**Task objective**. Hunt through the lines below for the string "screenshot" and copy each one that has it.

(Data extract begins)

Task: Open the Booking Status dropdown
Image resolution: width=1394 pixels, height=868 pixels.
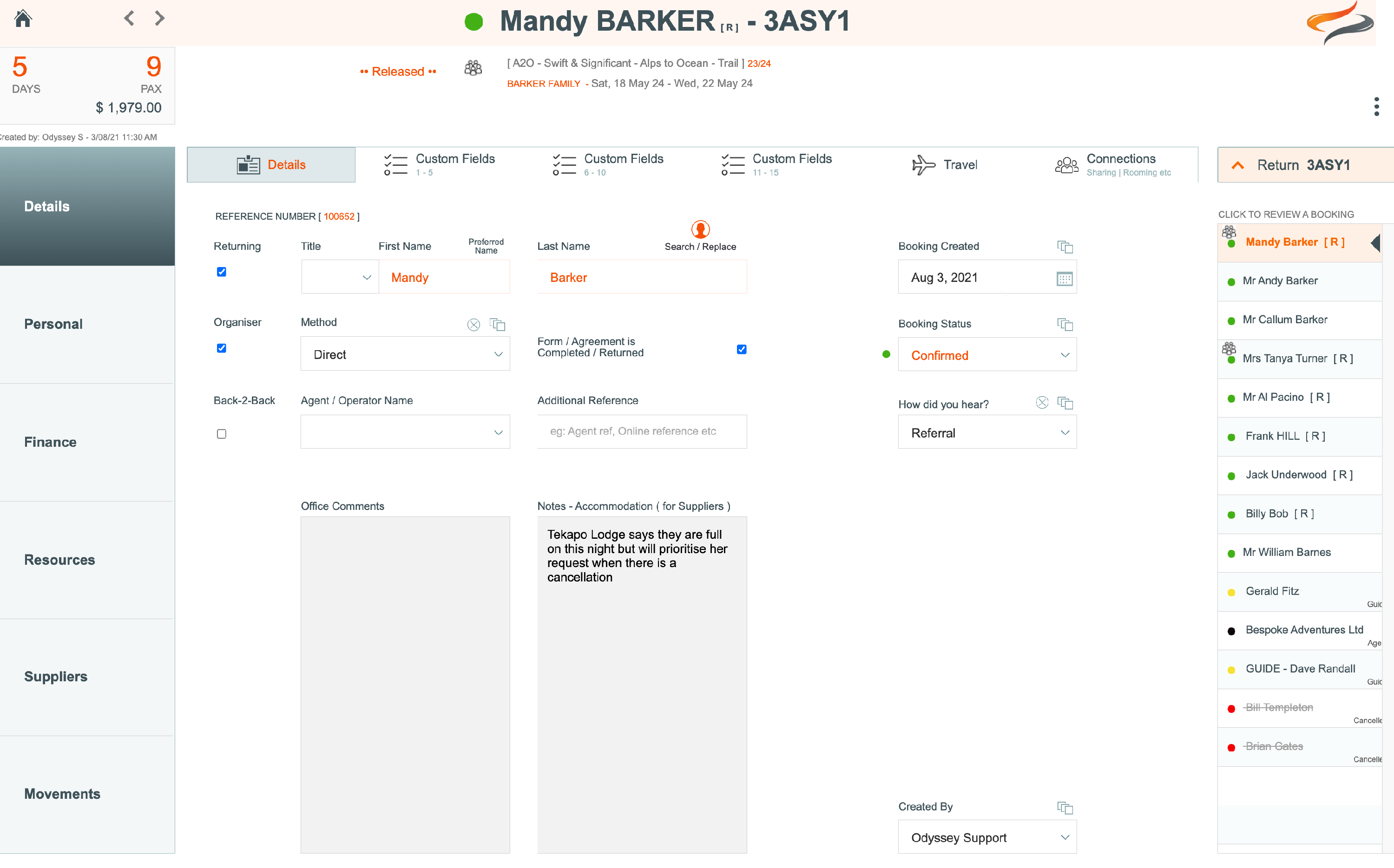Action: click(x=987, y=355)
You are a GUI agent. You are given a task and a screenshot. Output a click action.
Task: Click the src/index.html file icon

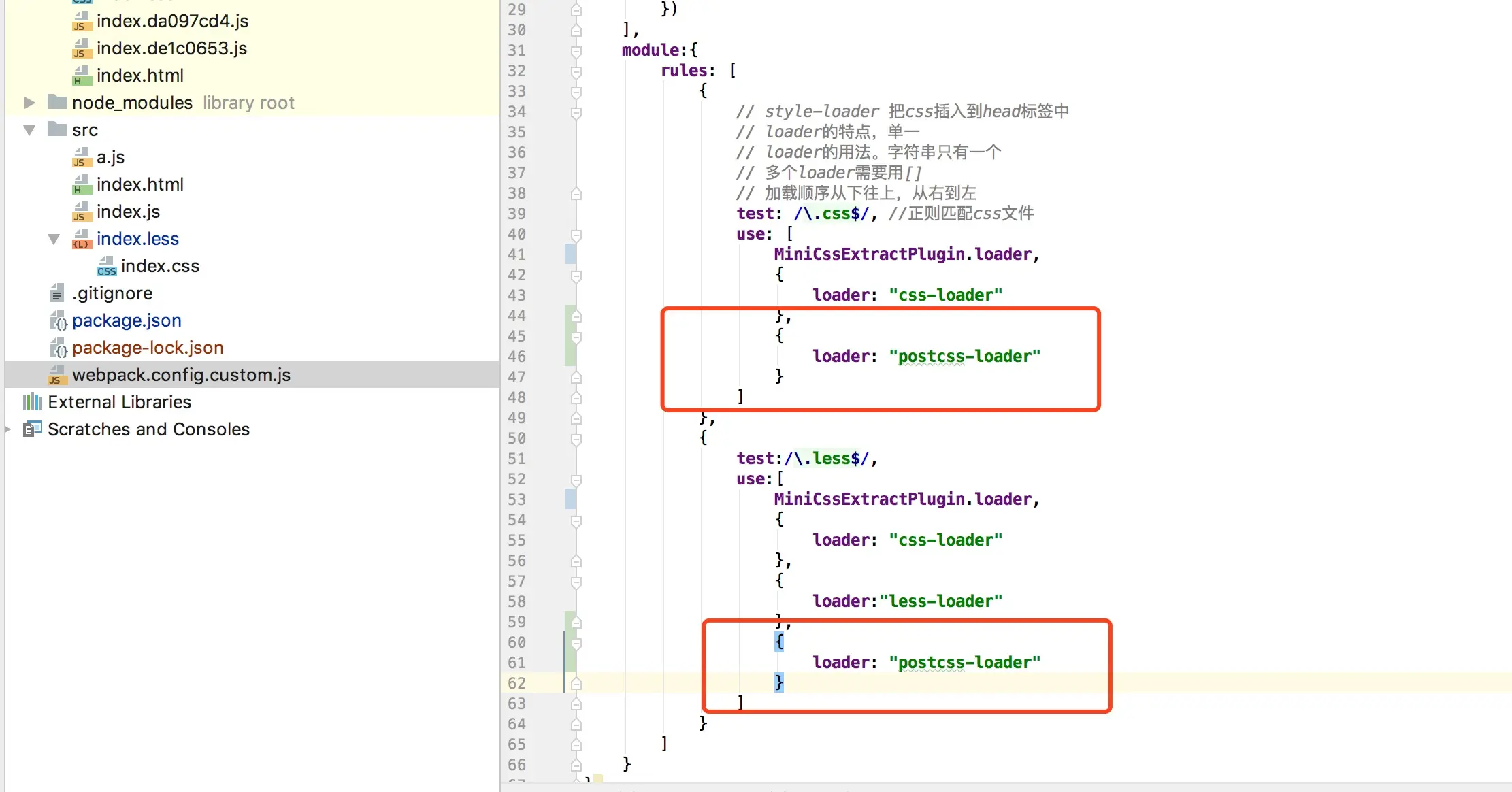click(82, 185)
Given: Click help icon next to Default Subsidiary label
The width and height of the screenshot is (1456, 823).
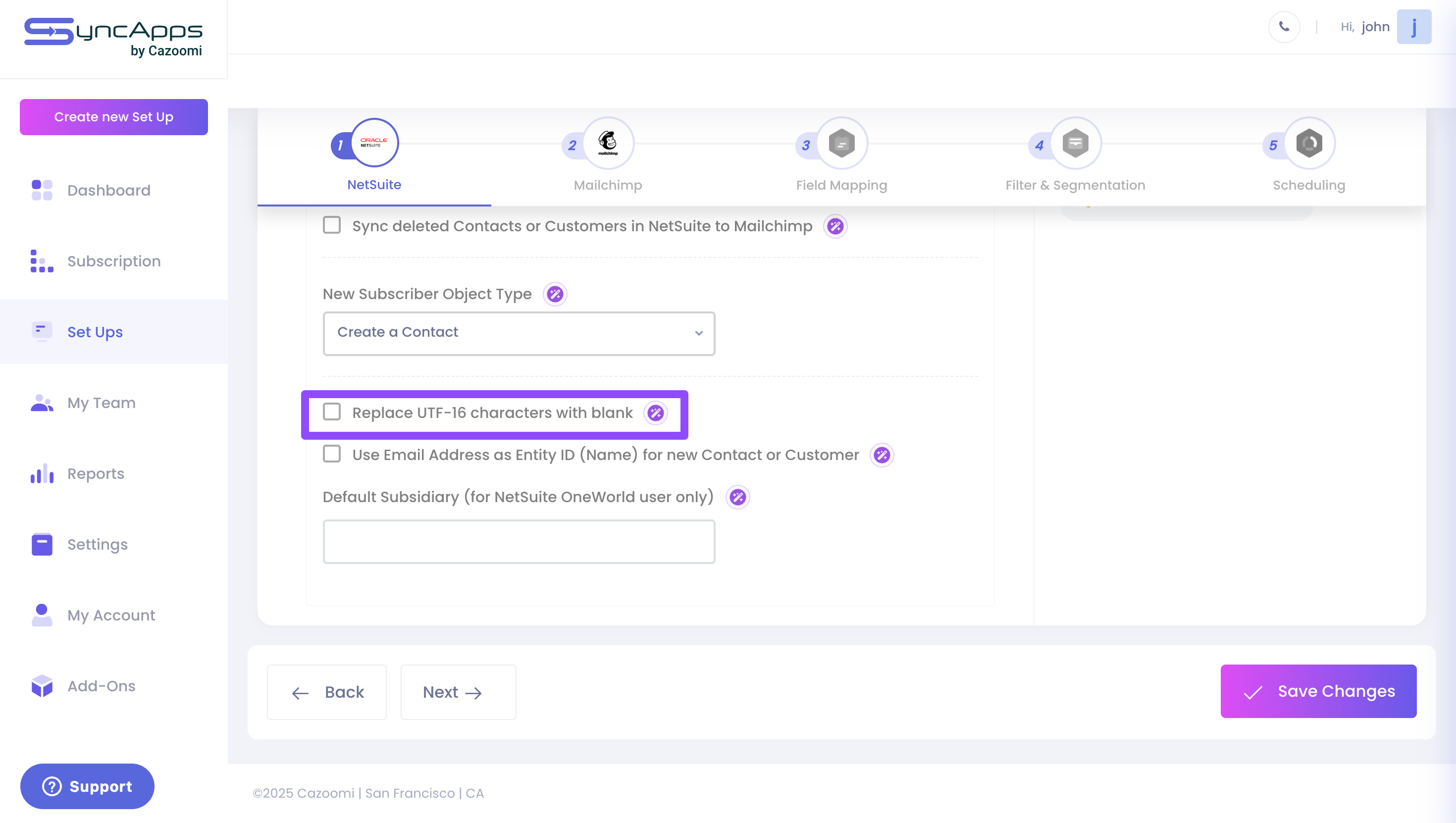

(Data extract ends)

**Output**.
You are a GUI agent. You are given a task and a screenshot. Output a click action.
The width and height of the screenshot is (1456, 823).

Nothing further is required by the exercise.